• _Work to complete_: Rewrite the entries from the start up to and including the line that contains "at that location.", substituting "position" for "coordinates" and keeping everything else unchanged. Leave the pictures out of your answer.

▼

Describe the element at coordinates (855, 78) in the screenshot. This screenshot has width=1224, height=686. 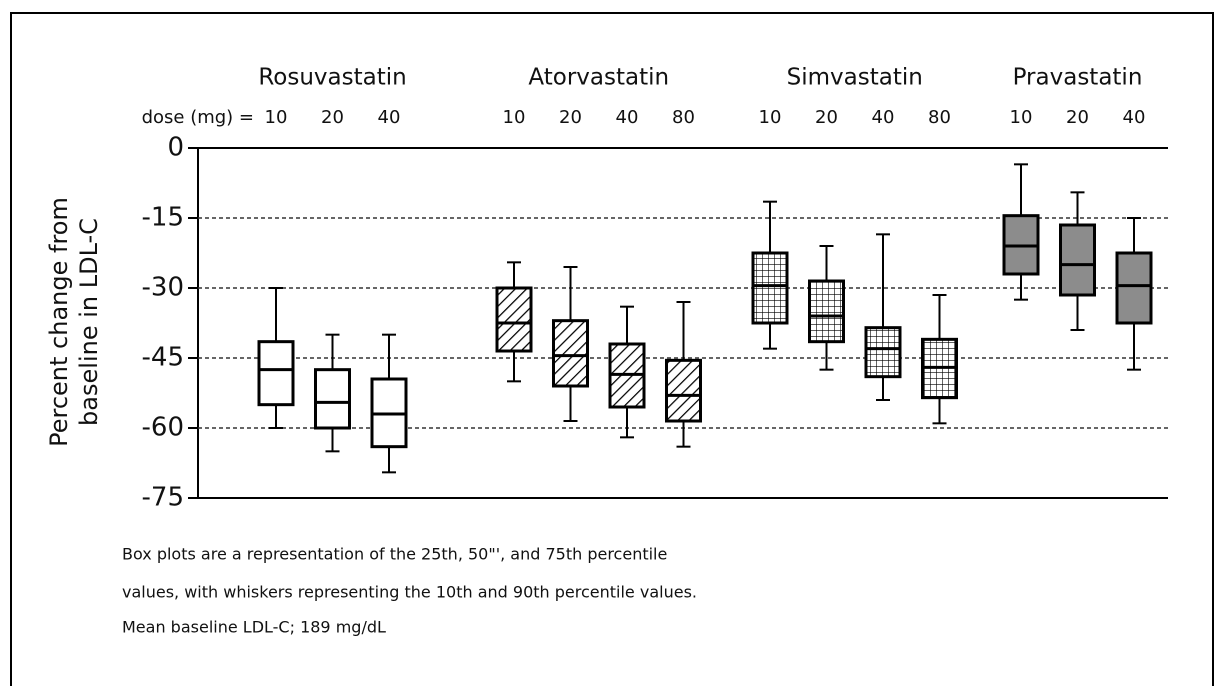
I see `group-title: Simvastatin` at that location.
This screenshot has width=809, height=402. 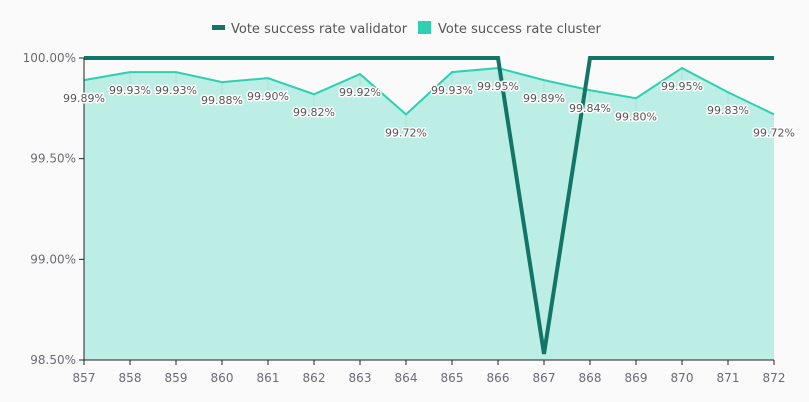 What do you see at coordinates (84, 378) in the screenshot?
I see `x-tick-label: 857` at bounding box center [84, 378].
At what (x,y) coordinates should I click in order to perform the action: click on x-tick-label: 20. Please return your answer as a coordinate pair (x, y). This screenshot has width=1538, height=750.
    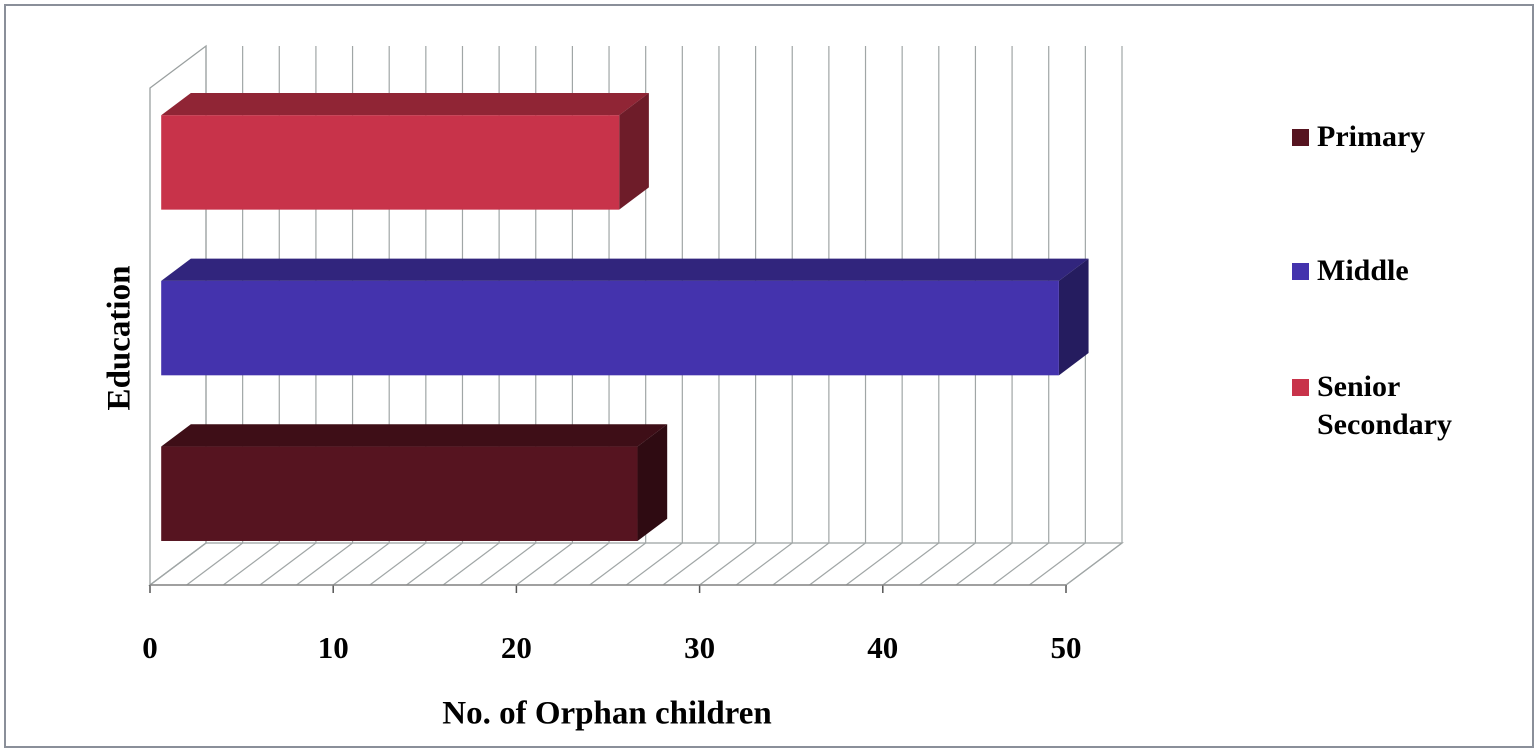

▲

• _Task output_:
Describe the element at position (855, 78) in the screenshot. This screenshot has width=1224, height=686. 
I see `group-title: Simvastatin` at that location.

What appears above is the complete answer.